A team of researchers in Teagasc Moorepark are putting ABCD robotic grazing to the test for the first time under Irish grazing conditions.

The project, lead by Dr Bernadette O’Brien, began last autumn with the installation of a Lely milking robot which will milk 90 or more cows under a grass-based, spring-calving system this year.

Approximately 50 of the cows involved in the project have calved, are being milked through the robot and are being grazed under an ABCD or four-way grazing system.

What is ABCD grazing?

O’Brien explained that the system is being operated as a spring-calving, grass-based system, like the majority of conventional herds. The aim is to optimise the performance achieved through the system by increasing cow numbers.

In previous trials, the researchers at Moorepark looked at milking 80 cows under an ABC grazing system, but the current trial will look at milking closer to 90 cows.

This, she said, will result in reducing the “milking frequency” or the number of times that the cows are milked by the robot each day.

An ABCD or four way grazing-system, she said, is quite new for robotic grass-based milking systems and it involves dividing the farm into four sections and allocating fresh grass to the cows every six hours.

The project will also investigate the “box time” or the length of time each cow spends in the robot being milked.

“We are going to look at removing the cluster at higher milk flow rates.

“We don’t want to go too far in that direction because, if you remove the cluster too early from the cow there is too much milk left, it could have an negative impact on the milk quality or the udder health of the cow.

“The project is basically all about optimising all of the different scenarios,” she said.

Video: ABCD grazing put to the test

Knowing where the cows are at all times

Another unique aspect of the trial planned for 2017 is knowing exactly where the cows will be at all times.

“We are installing a system at the moment which will allow us to locate all of the cows all of the time, basically in real time, over the 24 hours of the day.

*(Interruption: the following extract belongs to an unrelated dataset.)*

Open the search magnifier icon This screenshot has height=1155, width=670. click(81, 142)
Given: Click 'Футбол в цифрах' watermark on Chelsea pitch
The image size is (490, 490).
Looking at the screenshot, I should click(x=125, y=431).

“The system should help the cow flow, because if we are able to identify where the bottle-necks are in the system we can address them,” she said.

O’Brien also touched on another aspect of the project which will involve the collection of data from 29 commercial farmers with robotic milking systems already installed.

“The group of 29 commercial farmers will volunteer their information to us and we will be able to look at their data and identify areas where they can improve their performance and it will allow them to benchmark themselves against other farms,” she said.

Robotic Milking herd update

Caroline O’Sullivan, a Research Technician with Teagasc, is in charge of the day-to-day running of the operation and discussed the herd performance so far.

O’Sullivan explained that 51 cows involved in the project have calved and the cows have been out at grass since February 23.